**What you should do**
Nothing in the entries should change; repeat them exactly.

········

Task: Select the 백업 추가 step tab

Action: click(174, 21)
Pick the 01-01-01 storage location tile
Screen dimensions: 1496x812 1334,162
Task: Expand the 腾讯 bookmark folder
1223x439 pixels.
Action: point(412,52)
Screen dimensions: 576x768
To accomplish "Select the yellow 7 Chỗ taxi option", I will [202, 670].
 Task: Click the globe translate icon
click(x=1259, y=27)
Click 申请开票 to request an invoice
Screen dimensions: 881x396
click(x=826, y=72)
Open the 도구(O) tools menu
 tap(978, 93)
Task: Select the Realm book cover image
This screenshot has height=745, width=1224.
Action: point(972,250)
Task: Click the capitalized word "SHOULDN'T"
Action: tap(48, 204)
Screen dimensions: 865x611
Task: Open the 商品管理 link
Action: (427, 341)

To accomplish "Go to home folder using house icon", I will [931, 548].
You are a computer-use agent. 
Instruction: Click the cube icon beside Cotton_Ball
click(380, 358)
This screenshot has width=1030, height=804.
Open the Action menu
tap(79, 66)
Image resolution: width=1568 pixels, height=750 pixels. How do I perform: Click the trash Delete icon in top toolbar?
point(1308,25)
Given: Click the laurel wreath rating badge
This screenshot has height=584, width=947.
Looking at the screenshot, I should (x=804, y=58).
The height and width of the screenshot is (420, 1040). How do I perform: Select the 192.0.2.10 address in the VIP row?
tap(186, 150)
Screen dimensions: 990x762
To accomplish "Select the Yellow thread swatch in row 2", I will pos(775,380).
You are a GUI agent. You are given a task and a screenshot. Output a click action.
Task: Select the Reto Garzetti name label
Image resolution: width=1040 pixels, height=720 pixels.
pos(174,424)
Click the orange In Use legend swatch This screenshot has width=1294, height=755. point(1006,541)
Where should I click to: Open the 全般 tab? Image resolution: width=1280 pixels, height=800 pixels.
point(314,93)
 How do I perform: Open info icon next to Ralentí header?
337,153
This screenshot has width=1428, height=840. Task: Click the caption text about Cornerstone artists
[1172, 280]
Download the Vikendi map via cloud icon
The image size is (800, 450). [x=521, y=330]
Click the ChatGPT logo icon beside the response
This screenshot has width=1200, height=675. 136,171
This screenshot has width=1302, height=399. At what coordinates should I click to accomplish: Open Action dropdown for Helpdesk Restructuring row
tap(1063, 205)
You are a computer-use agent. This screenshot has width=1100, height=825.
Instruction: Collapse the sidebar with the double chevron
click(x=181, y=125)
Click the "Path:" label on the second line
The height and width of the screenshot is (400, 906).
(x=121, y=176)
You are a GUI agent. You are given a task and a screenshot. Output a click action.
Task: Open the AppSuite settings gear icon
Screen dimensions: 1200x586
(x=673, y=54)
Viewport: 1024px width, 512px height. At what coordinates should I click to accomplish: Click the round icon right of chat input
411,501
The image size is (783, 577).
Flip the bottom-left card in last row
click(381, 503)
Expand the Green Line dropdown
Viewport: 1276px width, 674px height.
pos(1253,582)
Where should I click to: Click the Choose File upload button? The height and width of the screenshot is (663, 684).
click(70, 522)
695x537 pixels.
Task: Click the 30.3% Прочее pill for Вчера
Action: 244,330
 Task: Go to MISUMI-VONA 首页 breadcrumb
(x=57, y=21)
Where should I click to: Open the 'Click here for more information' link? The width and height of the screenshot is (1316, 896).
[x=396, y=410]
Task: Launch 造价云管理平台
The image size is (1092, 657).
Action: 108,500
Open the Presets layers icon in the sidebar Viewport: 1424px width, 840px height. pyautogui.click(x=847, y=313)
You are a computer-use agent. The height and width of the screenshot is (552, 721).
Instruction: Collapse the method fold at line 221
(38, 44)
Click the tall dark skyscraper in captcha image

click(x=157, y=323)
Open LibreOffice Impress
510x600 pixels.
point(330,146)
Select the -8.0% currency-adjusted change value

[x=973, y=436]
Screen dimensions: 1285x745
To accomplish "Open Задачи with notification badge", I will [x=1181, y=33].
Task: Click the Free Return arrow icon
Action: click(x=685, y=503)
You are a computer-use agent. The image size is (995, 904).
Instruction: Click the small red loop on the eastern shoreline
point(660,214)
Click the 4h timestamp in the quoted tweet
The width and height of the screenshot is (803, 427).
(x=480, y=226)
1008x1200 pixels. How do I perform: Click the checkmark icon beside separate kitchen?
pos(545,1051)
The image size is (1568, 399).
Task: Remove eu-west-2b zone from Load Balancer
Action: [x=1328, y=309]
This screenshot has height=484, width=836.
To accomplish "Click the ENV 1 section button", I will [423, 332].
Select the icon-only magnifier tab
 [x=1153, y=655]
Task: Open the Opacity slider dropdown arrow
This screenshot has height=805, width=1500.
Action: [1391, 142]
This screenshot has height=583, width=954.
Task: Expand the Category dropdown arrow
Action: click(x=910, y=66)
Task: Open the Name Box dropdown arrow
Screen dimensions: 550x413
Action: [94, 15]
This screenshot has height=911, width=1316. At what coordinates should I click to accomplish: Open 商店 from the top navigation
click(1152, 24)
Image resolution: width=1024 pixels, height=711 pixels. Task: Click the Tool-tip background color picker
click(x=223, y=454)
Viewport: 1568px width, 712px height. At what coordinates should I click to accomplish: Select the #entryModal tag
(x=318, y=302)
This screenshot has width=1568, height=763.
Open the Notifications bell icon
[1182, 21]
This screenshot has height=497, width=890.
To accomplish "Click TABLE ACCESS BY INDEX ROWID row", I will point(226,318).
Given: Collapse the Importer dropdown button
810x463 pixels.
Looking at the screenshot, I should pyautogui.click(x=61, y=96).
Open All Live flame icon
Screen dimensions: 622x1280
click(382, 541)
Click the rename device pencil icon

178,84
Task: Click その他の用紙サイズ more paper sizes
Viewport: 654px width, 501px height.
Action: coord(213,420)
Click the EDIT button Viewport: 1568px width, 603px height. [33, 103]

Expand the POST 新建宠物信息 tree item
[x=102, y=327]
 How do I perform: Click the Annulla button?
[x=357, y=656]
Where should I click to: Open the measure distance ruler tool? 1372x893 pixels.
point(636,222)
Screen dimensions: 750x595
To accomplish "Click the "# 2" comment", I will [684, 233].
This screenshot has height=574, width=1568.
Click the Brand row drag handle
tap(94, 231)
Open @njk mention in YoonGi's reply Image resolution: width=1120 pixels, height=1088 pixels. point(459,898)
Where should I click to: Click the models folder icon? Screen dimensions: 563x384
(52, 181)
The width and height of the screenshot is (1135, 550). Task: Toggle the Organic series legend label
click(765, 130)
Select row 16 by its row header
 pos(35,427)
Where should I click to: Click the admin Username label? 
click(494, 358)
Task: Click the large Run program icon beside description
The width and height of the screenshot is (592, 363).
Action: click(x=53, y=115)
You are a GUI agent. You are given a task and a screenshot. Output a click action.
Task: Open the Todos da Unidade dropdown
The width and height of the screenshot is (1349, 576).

········

**Answer to the problem**
Task: Select the 백업 추가 step tab

Action: click(174, 21)
Pick the 01-01-01 storage location tile
Screen dimensions: 1496x812 1334,162
Task: Expand the 腾讯 bookmark folder
1223x439 pixels.
Action: point(412,52)
Screen dimensions: 576x768
To accomplish "Select the yellow 7 Chỗ taxi option", I will [202, 670].
 Task: Click the globe translate icon
click(x=1259, y=27)
Click 申请开票 to request an invoice
Screen dimensions: 881x396
click(x=826, y=72)
Open the 도구(O) tools menu
 tap(978, 93)
Task: Select the Realm book cover image
This screenshot has height=745, width=1224.
Action: point(972,250)
Task: Click the capitalized word "SHOULDN'T"
Action: tap(48, 204)
Screen dimensions: 865x611
Task: Open the 商品管理 link
Action: (427, 341)

To accomplish "Go to home folder using house icon", I will [931, 548].
You are a computer-use agent. 
Instruction: Click the cube icon beside Cotton_Ball
click(380, 358)
This screenshot has width=1030, height=804.
Open the Action menu
tap(79, 66)
Image resolution: width=1568 pixels, height=750 pixels. How do I perform: Click the trash Delete icon in top toolbar?
point(1308,25)
Given: Click the laurel wreath rating badge
This screenshot has height=584, width=947.
Looking at the screenshot, I should (x=804, y=58).
The height and width of the screenshot is (420, 1040). How do I perform: Select the 192.0.2.10 address in the VIP row?
tap(186, 150)
Screen dimensions: 990x762
To accomplish "Select the Yellow thread swatch in row 2", I will pos(775,380).
You are a GUI agent. You are given a task and a screenshot. Output a click action.
Task: Select the Reto Garzetti name label
Image resolution: width=1040 pixels, height=720 pixels.
pos(174,424)
Click the orange In Use legend swatch This screenshot has width=1294, height=755. point(1006,541)
Where should I click to: Open the 全般 tab? Image resolution: width=1280 pixels, height=800 pixels.
point(314,93)
 How do I perform: Open info icon next to Ralentí header?
337,153
This screenshot has width=1428, height=840. Task: Click the caption text about Cornerstone artists
[1172, 280]
Download the Vikendi map via cloud icon
The image size is (800, 450). [x=521, y=330]
Click the ChatGPT logo icon beside the response
This screenshot has width=1200, height=675. 136,171
This screenshot has width=1302, height=399. At what coordinates should I click to accomplish: Open Action dropdown for Helpdesk Restructuring row
tap(1063, 205)
You are a computer-use agent. This screenshot has width=1100, height=825.
Instruction: Collapse the sidebar with the double chevron
click(x=181, y=125)
Click the "Path:" label on the second line
The height and width of the screenshot is (400, 906).
(x=121, y=176)
You are a GUI agent. You are given a task and a screenshot. Output a click action.
Task: Open the AppSuite settings gear icon
Screen dimensions: 1200x586
(x=673, y=54)
Viewport: 1024px width, 512px height. At what coordinates should I click to accomplish: Click the round icon right of chat input
411,501
The image size is (783, 577).
Flip the bottom-left card in last row
click(381, 503)
Expand the Green Line dropdown
Viewport: 1276px width, 674px height.
pos(1253,582)
Where should I click to: Click the Choose File upload button? The height and width of the screenshot is (663, 684).
click(70, 522)
695x537 pixels.
Task: Click the 30.3% Прочее pill for Вчера
Action: 244,330
 Task: Go to MISUMI-VONA 首页 breadcrumb
(x=57, y=21)
Where should I click to: Open the 'Click here for more information' link? The width and height of the screenshot is (1316, 896).
[x=396, y=410]
Task: Launch 造价云管理平台
The image size is (1092, 657).
Action: 108,500
Open the Presets layers icon in the sidebar Viewport: 1424px width, 840px height. pyautogui.click(x=847, y=313)
You are a computer-use agent. The height and width of the screenshot is (552, 721).
Instruction: Collapse the method fold at line 221
(38, 44)
Click the tall dark skyscraper in captcha image

click(x=157, y=323)
Open LibreOffice Impress
510x600 pixels.
point(330,146)
Select the -8.0% currency-adjusted change value

[x=973, y=436]
Screen dimensions: 1285x745
To accomplish "Open Задачи with notification badge", I will [x=1181, y=33].
Task: Click the Free Return arrow icon
Action: click(x=685, y=503)
You are a computer-use agent. The image size is (995, 904).
Instruction: Click the small red loop on the eastern shoreline
point(660,214)
Click the 4h timestamp in the quoted tweet
The width and height of the screenshot is (803, 427).
(x=480, y=226)
1008x1200 pixels. How do I perform: Click the checkmark icon beside separate kitchen?
pos(545,1051)
The image size is (1568, 399).
Task: Remove eu-west-2b zone from Load Balancer
Action: [x=1328, y=309]
This screenshot has height=484, width=836.
To accomplish "Click the ENV 1 section button", I will [423, 332].
Select the icon-only magnifier tab
 [x=1153, y=655]
Task: Open the Opacity slider dropdown arrow
This screenshot has height=805, width=1500.
Action: [1391, 142]
This screenshot has height=583, width=954.
Task: Expand the Category dropdown arrow
Action: click(x=910, y=66)
Task: Open the Name Box dropdown arrow
Screen dimensions: 550x413
Action: [94, 15]
This screenshot has height=911, width=1316. At what coordinates should I click to accomplish: Open 商店 from the top navigation
click(1152, 24)
Image resolution: width=1024 pixels, height=711 pixels. Task: Click the Tool-tip background color picker
click(x=223, y=454)
Viewport: 1568px width, 712px height. At what coordinates should I click to accomplish: Select the #entryModal tag
(x=318, y=302)
This screenshot has width=1568, height=763.
Open the Notifications bell icon
[1182, 21]
This screenshot has height=497, width=890.
To accomplish "Click TABLE ACCESS BY INDEX ROWID row", I will point(226,318).
Given: Collapse the Importer dropdown button
810x463 pixels.
Looking at the screenshot, I should pyautogui.click(x=61, y=96).
Open All Live flame icon
Screen dimensions: 622x1280
click(382, 541)
Click the rename device pencil icon

178,84
Task: Click その他の用紙サイズ more paper sizes
Viewport: 654px width, 501px height.
Action: coord(213,420)
Click the EDIT button Viewport: 1568px width, 603px height. [33, 103]

Expand the POST 新建宠物信息 tree item
[x=102, y=327]
 How do I perform: Click the Annulla button?
[x=357, y=656]
Where should I click to: Open the measure distance ruler tool? 1372x893 pixels.
point(636,222)
Screen dimensions: 750x595
To accomplish "Click the "# 2" comment", I will [684, 233].
This screenshot has height=574, width=1568.
Click the Brand row drag handle
tap(94, 231)
Open @njk mention in YoonGi's reply Image resolution: width=1120 pixels, height=1088 pixels. point(459,898)
Where should I click to: Click the models folder icon? Screen dimensions: 563x384
(52, 181)
The width and height of the screenshot is (1135, 550). Task: Toggle the Organic series legend label
click(765, 130)
Select row 16 by its row header
 pos(35,427)
Where should I click to: Click the admin Username label? 
click(494, 358)
Task: Click the large Run program icon beside description
The width and height of the screenshot is (592, 363).
Action: click(x=53, y=115)
You are a GUI agent. You are given a task and a screenshot. Output a click action.
Task: Open the Todos da Unidade dropdown
The width and height of the screenshot is (1349, 576).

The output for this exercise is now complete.